The road northwest of Latacunga loops through a series of remote indigenous villages. The spectacular scenery in this region—in particular the incredible beauty of Lake Quilotoa—makes this a very popular hiking destination.
The lake itself can be reached on a day trip, or you can spend anything from a couple of days to the best part of a week hiking through the undulating landscapes.
Transportation around the entire loop is limited to two direct buses per day, and less than half of the 200 kilometers of road are paved, with the remainder made up of rough dirt tracks that are sometimes impassable in the rainy season. While this makes getting around a little complicated, it’s also part of the reason why the loop remains refreshingly remote and unspoiled.
In addition to the breathtaking scenery, the indigenous communities have held on to their traditions. Along with the villages around Otavalo , this is one of the best regions in the Andes to experience thriving Kichwa culture.
The luminous turquoise water of this lake in an extinct volcano is perhaps the most breathtaking sight in Ecuador . On a clear day, the spectacle of the sky reflected in the mineral-rich waters 400 meters below the rim, with the snow-capped peaks of Ilinizas and Cotopaxi  in the distance, is jaw-droppingly beautiful.
Laguna Quilotoa was formed about 800 years ago after a massive eruption led to the collapse of the volcano. Locals believe that the lake is bottomless, and geologists estimate its depth at 250 meters.
Now part of the Iliniza Ecological Reserve, the entrance fee is a mere $1 pp to enter the village of Quilotoa (elevation 3,900 meters) and access the lake. Note that the lake is sometimes shrouded in mist (most commonly in the afternoon), so it’s best to plan an overnight stop here to avoid disappointment.
The hike around the rim (4–5 hours) is the best way to appreciate the stunning views. The walk down to the lake (under 2 hours round-trip) is also spectacular. Donkeys ($5) are sometimes available to carry you back up, and canoes ($5 pp) can be rented on the lake.
Accommodations can be found along the turnoff from the main road, where a few Tigua artists run humble hostels with fireplaces, wool blankets, and simple home-cooked food. It gets very cold at night here, so bring plenty of warm clothes. Local artist Humberto Latacunga’s Hostal Cabañas Quilotoa (Vía Quilotoa, tel. 3/281-4625 or 9/212-5962, $8–10 pp, breakfast and dinner included) has simple guest rooms with fireplaces and hot-water showers. Humberto’s beautiful paintings and carved wooden masks are for sale in the restaurant.
Another option farther up the hill is Princesa Toa (tel. 9/455-6944, $8–10 pp, breakfast and dinner included), which offers cheap set lunches ($2.50).
The only mid-range lodging in town is the Quilotoa Crater Lake Lodge (tel. 2/252-7835 or 9/794-2123, $40 s or d, breakfast included), which overlooks the lake and boasts panoramic views. Guest rooms are warm and comfortable, and the restaurant is the best in the village.

....

| EXERCISE INSTRUCTIONS |
Reproduce the Quilotoa Loop passage word for word from "Now part of" to "on the lake.".

| SUPPLIED DATA |
....

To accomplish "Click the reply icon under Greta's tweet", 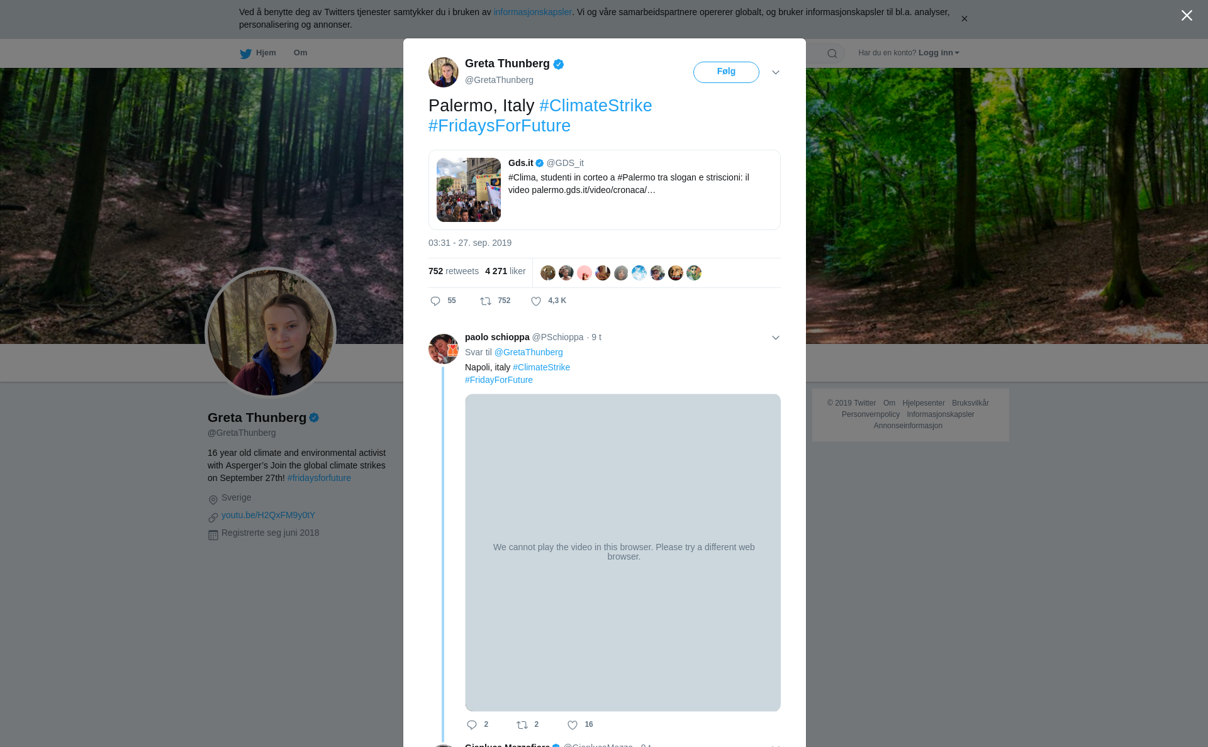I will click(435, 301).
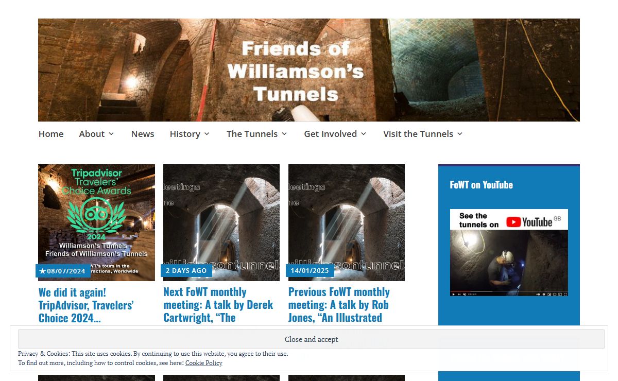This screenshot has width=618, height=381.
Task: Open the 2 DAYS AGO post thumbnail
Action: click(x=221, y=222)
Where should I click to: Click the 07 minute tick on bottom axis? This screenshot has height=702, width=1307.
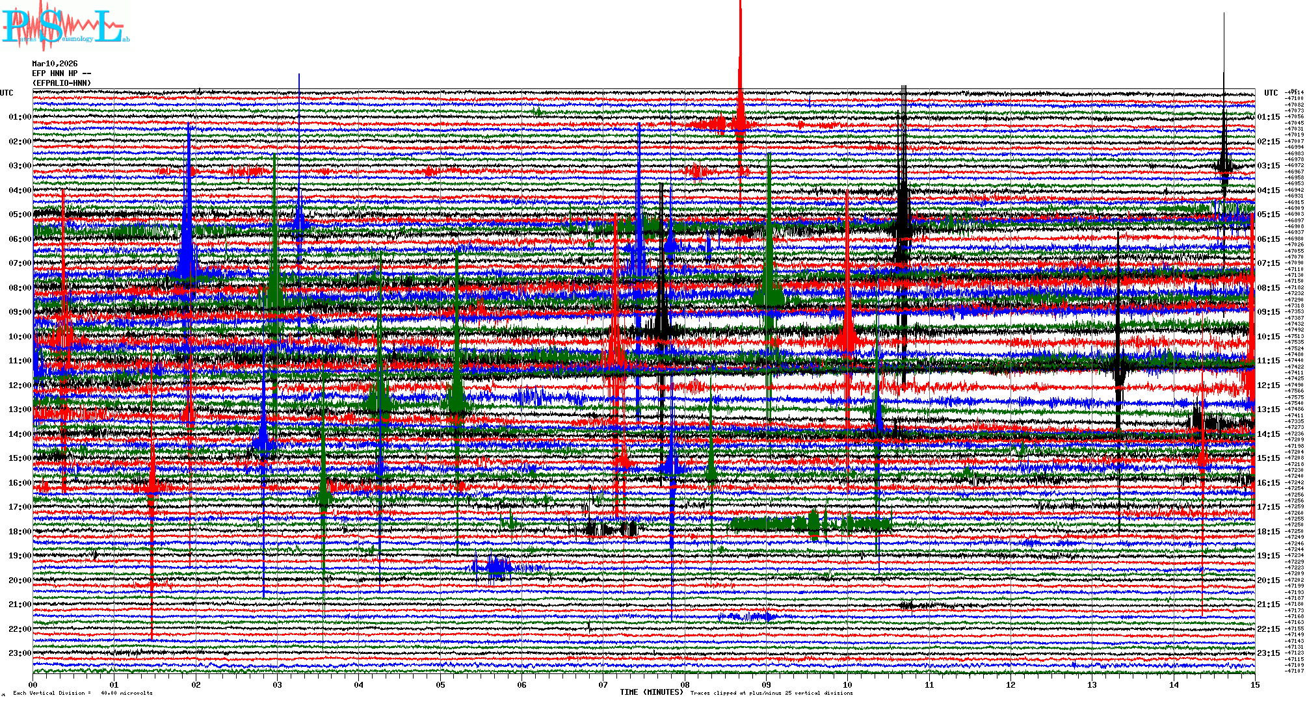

....

| REPLY |
Now part of the Iliniza Ecological Reserve, the entrance fee is a mere $1 pp to enter the village of Quilotoa (elevation 3,900 meters) and access the lake. Note that the lake is sometimes shrouded in mist (most commonly in the afternoon), so it’s best to plan an overnight stop here to avoid disappointment.
The hike around the rim (4–5 hours) is the best way to appreciate the stunning views. The walk down to the lake (under 2 hours round-trip) is also spectacular. Donkeys ($5) are sometimes available to carry you back up, and canoes ($5 pp) can be rented on the lake.